All of the batch update methods that we described earlier return an int array containing the number of affected rows for each batch entry. This count is reported by the JDBC driver. If the count is not available, the JDBC driver returns a value of -2.

앞서 설명한 모든 배치 업데이트 메서드들은, 각 배치 항목마다 영향을 받은 행(row)의 수를 담고 있는 int 배열을 반환합니다.

이 수치는 JDBC 드라이버에 의해 보고됩니다.. 만약 그 수치를 알 수 없는 경우, JDBC 드라이버는 -2 값을 반환합니다.

In such a scenario, with automatic setting of values on an underlying PreparedStatement, the corresponding JDBC type for each value needs to be derived from the given Java type. While this usually works well, there is a potential for issues (for example, with Map-contained null values). Spring, by default, calls ParameterMetaData.getParameterType in such a case, which can be expensive with your JDBC driver. You should use a recent driver version and consider setting the spring.jdbc.getParameterType.ignore property to true (as a JVM system property or via the SpringProperties mechanism) if you encounter a specific performance issue for your application.

이러한 시나리오에서는, 내부적으로 PreparedStatement에 값을 자동으로 설정할 때, 각 값에 해당하는 JDBC 타입을 주어진 Java 타입으로부터 유추해야 합니다.

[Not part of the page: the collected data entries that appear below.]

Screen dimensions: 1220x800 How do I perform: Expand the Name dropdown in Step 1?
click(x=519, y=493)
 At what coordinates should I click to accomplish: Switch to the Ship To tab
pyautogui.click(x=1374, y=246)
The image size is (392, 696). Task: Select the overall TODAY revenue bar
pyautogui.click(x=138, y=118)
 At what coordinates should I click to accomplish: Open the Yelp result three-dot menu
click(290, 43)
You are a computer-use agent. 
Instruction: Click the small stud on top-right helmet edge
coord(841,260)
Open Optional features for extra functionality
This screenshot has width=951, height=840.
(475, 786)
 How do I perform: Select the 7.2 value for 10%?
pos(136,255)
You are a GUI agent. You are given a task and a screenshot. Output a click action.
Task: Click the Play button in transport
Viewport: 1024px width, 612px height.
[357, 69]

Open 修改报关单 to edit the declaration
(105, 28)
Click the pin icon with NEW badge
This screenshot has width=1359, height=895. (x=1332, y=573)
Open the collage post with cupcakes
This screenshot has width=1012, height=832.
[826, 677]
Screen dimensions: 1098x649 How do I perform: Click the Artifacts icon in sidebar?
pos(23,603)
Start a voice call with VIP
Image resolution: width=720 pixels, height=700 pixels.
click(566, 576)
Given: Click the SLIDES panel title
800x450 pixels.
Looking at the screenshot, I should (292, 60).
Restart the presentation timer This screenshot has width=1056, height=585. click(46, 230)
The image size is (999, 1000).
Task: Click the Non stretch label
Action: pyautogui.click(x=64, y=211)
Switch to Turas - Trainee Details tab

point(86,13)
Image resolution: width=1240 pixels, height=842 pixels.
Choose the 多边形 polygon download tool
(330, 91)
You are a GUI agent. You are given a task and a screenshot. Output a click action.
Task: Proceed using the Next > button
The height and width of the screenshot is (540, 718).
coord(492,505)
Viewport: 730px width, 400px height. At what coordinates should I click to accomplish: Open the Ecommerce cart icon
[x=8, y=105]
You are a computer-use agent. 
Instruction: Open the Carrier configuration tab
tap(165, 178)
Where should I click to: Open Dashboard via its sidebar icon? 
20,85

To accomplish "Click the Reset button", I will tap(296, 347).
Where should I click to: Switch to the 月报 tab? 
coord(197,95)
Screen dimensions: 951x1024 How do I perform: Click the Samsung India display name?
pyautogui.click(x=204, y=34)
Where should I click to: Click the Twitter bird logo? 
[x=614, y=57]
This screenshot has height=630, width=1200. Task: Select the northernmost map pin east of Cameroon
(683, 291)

이는 보통 잘 작동하지만, 문제 발생 가능성도 존재합니다. (예: Map에 포함된 null 값).

Spring은 기본적으로 이러한 경우 ParameterMetaData.getParameterType을 호출하는데, 이는 JDBC 드라이버에 따라 비용이 많이 들 수 있습니다.

만약 애플리케이션에서 특정 성능 문제가 발생한다면, JVM 시스템 속성 또는 SpringProperties 메커니즘을 통해

spring.jdbc.getParameterType.ignore 속성을 true로 설정하는 것을 고려해야 합니다.

As of 6.1.2, Spring bypasses the default getParameterType resolution on PostgreSQL and MS SQL Server. This is a common optimization to avoid further roundtrips to the DBMS just for parameter type resolution which is known to make a very significant difference on PostgreSQL and MS SQL Server specifically, in particular for batch operations. If you happen to see a side effect, for example, when setting a byte array to null without specific type indication, you may explicitly set the spring.jdbc.getParameterType.ignore=false flag as a system property (see above) to restore full getParameterType resolution.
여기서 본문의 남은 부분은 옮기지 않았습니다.